Look below for the line holding "Where should I click to: Click the Stars" and the line holding "Open the ellipsis". Repeat those two and everything between, exactly.

(Input data):
%%
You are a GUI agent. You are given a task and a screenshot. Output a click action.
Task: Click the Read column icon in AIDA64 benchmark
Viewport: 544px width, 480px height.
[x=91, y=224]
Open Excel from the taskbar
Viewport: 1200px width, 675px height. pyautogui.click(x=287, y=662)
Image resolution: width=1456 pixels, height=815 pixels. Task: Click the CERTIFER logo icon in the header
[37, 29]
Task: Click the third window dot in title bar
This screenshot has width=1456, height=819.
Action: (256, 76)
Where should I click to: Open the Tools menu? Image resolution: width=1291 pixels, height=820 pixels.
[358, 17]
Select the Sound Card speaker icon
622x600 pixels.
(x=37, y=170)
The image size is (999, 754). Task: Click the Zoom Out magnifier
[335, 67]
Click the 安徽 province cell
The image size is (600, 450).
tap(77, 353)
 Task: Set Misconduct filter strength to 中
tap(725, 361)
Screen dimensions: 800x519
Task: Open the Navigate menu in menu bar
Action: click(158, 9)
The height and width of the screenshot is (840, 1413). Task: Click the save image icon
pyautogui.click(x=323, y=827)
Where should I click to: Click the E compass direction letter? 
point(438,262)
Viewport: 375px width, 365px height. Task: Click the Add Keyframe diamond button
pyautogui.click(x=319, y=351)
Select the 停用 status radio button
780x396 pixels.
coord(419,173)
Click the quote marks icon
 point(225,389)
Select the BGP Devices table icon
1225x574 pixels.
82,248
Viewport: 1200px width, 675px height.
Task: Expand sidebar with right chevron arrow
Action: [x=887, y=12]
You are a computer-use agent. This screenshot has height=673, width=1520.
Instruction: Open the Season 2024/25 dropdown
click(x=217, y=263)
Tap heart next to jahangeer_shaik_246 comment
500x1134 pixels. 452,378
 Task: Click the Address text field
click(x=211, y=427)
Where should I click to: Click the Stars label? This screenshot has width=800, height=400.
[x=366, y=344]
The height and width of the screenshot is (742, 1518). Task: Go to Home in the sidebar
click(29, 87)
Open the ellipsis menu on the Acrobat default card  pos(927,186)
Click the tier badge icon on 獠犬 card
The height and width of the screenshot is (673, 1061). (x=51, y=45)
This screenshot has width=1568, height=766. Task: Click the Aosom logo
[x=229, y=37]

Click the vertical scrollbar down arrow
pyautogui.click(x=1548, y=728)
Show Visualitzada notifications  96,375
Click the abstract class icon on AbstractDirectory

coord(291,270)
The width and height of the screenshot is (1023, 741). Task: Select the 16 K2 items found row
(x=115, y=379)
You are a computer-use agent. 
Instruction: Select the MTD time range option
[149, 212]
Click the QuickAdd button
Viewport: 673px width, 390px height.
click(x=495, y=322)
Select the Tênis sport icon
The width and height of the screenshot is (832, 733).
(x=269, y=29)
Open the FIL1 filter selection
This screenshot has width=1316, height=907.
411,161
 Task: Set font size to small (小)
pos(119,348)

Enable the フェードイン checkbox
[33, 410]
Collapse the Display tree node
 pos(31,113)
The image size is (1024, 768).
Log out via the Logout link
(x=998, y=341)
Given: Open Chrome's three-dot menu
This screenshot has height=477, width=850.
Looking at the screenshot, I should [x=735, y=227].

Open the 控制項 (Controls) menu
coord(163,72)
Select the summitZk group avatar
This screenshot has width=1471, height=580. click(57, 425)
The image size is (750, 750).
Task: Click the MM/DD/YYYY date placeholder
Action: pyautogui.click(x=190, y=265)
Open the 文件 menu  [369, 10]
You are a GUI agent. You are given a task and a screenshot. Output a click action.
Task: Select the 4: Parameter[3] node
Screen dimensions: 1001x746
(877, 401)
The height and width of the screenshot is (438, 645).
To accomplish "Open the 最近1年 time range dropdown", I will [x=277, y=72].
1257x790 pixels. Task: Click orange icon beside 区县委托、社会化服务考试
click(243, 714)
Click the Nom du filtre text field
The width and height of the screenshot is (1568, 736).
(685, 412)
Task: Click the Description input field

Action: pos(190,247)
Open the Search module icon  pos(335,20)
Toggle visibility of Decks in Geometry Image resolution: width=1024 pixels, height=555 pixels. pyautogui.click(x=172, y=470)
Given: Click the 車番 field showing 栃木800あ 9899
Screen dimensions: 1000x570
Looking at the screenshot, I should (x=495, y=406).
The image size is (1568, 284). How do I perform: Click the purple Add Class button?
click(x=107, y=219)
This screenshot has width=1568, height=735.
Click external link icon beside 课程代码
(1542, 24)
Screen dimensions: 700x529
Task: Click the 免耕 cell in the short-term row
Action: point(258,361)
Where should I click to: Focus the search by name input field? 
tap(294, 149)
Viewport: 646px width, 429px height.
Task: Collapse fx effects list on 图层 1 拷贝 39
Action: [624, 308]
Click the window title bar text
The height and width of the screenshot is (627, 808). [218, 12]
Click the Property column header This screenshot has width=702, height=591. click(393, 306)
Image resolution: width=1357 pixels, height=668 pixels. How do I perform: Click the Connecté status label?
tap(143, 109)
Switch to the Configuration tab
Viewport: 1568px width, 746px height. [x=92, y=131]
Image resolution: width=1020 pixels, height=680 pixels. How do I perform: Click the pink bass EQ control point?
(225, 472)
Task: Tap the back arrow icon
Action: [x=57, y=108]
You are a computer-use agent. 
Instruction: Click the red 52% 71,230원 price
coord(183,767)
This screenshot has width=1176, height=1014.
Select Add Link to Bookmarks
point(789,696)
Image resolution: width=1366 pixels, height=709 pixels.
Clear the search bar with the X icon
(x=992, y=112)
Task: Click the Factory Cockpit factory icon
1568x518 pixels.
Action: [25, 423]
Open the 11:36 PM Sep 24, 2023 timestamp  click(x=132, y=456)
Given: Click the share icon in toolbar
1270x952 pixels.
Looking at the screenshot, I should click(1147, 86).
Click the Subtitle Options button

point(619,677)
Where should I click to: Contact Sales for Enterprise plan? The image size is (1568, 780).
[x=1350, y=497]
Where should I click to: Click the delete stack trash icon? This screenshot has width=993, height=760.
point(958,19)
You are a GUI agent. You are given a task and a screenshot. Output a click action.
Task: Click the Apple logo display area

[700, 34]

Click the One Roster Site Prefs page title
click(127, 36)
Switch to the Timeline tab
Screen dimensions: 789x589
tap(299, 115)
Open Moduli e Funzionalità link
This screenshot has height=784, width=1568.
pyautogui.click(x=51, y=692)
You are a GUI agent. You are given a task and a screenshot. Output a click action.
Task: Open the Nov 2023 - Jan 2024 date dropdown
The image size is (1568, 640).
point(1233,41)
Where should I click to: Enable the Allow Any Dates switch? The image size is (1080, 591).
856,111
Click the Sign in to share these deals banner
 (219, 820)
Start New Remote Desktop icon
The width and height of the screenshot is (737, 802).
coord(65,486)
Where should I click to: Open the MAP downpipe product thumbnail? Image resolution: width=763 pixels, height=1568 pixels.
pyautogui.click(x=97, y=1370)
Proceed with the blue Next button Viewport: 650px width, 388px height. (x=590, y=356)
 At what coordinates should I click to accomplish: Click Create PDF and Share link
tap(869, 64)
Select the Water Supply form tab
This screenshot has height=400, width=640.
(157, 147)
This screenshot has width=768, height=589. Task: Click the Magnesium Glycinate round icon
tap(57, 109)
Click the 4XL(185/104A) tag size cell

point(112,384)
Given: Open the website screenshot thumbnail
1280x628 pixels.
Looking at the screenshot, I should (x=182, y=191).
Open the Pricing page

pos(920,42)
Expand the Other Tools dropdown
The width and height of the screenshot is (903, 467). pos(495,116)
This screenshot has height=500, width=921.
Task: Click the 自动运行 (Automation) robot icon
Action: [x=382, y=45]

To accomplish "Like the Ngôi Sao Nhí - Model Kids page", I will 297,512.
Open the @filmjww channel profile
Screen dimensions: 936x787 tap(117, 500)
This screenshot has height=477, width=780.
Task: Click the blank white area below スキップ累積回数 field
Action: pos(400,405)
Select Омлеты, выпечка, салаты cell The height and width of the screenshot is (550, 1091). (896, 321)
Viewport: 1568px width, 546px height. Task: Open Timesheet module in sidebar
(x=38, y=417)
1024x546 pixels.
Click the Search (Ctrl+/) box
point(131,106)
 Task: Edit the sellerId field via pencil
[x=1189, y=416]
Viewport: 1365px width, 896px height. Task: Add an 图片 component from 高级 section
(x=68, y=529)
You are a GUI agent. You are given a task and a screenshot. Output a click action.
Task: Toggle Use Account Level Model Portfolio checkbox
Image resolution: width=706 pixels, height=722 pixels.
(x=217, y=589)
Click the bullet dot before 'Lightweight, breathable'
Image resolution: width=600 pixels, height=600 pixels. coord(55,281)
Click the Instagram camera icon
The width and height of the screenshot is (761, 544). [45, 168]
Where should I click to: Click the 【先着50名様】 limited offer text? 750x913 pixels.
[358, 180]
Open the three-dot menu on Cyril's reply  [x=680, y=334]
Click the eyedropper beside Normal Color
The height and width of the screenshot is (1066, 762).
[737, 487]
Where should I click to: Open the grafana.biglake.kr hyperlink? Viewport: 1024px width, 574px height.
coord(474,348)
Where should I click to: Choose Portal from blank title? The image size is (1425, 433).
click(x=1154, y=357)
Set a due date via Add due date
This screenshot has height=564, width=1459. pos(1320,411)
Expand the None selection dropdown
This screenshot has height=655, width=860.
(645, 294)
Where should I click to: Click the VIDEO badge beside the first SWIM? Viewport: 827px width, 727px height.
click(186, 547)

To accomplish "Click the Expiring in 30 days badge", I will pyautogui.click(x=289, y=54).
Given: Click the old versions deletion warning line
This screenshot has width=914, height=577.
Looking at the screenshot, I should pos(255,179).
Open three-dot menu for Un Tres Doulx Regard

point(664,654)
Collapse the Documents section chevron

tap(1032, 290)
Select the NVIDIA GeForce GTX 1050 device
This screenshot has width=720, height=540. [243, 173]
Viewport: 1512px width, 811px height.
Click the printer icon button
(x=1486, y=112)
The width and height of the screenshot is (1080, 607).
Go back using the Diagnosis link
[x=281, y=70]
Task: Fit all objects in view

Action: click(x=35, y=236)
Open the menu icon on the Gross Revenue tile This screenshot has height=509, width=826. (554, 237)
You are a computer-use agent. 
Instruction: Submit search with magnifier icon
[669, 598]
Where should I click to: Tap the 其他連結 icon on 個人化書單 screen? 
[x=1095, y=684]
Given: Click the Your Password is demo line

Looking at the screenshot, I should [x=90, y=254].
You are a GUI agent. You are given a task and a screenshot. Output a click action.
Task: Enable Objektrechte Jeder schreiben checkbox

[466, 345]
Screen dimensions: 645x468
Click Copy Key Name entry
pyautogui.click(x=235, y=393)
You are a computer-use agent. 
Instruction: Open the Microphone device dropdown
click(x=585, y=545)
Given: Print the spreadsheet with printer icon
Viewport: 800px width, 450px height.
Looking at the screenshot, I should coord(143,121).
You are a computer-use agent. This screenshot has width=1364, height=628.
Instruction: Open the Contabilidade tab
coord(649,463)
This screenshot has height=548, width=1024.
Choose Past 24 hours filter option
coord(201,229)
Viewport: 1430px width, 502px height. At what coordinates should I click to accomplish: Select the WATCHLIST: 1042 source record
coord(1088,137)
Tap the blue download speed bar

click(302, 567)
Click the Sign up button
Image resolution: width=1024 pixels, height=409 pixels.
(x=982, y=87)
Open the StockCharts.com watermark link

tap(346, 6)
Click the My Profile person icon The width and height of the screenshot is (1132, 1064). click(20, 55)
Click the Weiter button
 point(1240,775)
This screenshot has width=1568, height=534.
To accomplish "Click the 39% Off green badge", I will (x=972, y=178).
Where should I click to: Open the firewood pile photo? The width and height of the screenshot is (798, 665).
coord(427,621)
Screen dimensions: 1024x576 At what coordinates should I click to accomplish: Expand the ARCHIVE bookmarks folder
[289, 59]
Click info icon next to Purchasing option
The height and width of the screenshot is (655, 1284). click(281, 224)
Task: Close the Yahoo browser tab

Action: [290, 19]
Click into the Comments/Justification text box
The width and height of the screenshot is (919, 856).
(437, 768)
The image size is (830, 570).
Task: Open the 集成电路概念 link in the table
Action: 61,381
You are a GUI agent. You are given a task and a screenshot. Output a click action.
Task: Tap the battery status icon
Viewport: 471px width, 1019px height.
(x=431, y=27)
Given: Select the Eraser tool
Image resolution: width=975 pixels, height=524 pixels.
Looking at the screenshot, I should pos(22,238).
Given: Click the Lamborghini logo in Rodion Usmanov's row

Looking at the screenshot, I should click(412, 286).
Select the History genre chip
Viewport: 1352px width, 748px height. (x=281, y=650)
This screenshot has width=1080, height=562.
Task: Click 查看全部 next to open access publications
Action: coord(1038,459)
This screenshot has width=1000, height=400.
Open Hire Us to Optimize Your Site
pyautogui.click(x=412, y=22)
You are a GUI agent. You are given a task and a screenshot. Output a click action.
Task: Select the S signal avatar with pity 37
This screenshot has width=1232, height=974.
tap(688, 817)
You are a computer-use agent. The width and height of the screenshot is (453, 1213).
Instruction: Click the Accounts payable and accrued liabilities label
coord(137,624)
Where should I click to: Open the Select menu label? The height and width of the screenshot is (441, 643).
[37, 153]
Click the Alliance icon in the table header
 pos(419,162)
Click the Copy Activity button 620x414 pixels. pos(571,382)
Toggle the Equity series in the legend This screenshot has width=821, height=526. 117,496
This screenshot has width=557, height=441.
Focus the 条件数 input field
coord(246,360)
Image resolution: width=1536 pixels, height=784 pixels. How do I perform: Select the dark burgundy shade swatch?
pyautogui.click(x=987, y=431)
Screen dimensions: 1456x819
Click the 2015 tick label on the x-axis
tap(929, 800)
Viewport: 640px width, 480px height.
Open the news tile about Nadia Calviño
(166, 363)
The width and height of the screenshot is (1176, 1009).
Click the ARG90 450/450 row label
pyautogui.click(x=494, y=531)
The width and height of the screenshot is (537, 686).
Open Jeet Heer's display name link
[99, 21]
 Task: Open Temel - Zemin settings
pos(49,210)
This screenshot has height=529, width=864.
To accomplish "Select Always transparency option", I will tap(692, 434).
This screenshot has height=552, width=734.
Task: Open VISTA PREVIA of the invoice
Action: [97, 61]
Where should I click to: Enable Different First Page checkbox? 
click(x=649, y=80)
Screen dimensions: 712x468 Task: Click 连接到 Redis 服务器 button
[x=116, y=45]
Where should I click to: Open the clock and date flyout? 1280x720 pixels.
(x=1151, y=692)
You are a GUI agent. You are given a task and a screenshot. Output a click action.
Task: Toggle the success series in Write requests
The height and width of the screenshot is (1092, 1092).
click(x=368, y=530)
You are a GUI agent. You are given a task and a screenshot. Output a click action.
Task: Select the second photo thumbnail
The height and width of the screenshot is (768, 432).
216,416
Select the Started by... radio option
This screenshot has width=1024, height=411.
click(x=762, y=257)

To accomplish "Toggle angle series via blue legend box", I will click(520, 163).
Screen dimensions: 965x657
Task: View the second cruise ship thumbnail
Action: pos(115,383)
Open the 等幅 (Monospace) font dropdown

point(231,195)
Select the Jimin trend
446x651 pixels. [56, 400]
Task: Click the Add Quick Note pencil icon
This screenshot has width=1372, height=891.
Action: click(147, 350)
%%
(Result for this exercise):
Where should I click to: Click the Stars label? This screenshot has width=800, height=400.
[x=366, y=344]
The height and width of the screenshot is (742, 1518). Task: Go to Home in the sidebar
click(29, 87)
Open the ellipsis menu on the Acrobat default card  pos(927,186)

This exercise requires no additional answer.